She carried a secret heavier than most could imagine, a secret born from the fragile hope of a young woman desperate to escape the shadows of her dysfunctional family. For six months, she guarded her dream job application like a precious flame, knowing that revealing it could ignite a storm of doubt, resentment, and harsh words from those who should have been her greatest support.
When the long-awaited email arrived, confirming her success, it was more than just a job offer—it was a lifeline to a future she had fought so hard to claim. Yet beneath the joy lay the quiet understanding that her work would come first, a testament to her resilience and relentless spirit in a world that had never truly believed in her.

AITA for moving to London knowing my family won’t be able to afford it as much?

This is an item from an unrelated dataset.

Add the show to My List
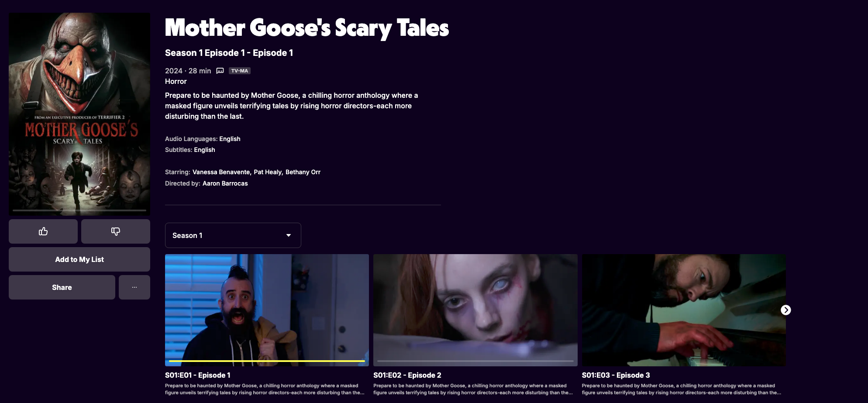pos(79,259)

Dr. Irene Levine, a prominent psychologist and author focusing on relationships, often emphasizes the critical role of establishing and maintaining healthy personal boundaries, especially within dysfunctional family systems. She notes that when individuals from families characterized by high criticism or low emotional support seek autonomy, the conflict often escalates as the family unit resists the loss of established roles or control.
The OP’s decision to withhold the job news for six months was a clear act of self-preservation, driven by a justified anticipation of negative reactions, criticism, and sabotage from a dysfunctional family structure. This behavior reflects an understanding that their family provides no positive reinforcement for personal achievement. The subsequent revelation, timed after dinner, suggests an attempt to mitigate confrontation, though the outcome proved inevitable given the underlying resentments. The sisters’ reactions—shouting and calling the OP an ‘a-hole’—are likely rooted in a complex mix of envy (regarding the OP’s success and mobility, contrasting with their own financial dependence/part-time status) and a sense of abandonment. The focus immediately shifted from the OP’s achievement to the logistics of family visits, which frames the OP’s success as an inconvenience or a personal slight against them.
From a professional standpoint, the OP was entirely appropriate in prioritizing their career, especially given the high stakes of a dream job and the documented history of negativity from their family. The OP’s stated preference to avoid visiting due to poor relationships further validates maintaining distance. The constructive recommendation for future interactions is to communicate major life changes neutrally, providing necessary logistical information without seeking emotional validation from family members who are incapable of providing it. Future plans regarding visits should be communicated as non-negotiable facts about the OP’s schedule, not as subjects open for family negotiation or emotional leverage.
REDDIT USERS WERE STUNNED – YOU WON’T BELIEVE SOME OF THESE REACTIONS.


















This is the time for you to focus on building your independent adult identity and lifestyle. You’ve worked to develop the skills for your dream job.



The individual achieved a significant career goal by securing a dream job, but this success brought immediate conflict with their family, especially their sisters who expressed resentment over the move and perceived imbalance in their current life situations.
Given the deep-seated family dysfunction and the OP’s dedication to prioritizing career growth, should the OP feel obligated to manage their sisters’ feelings of inadequacy and potential isolation, or is self-preservation and career pursuit the only reasonable path forward?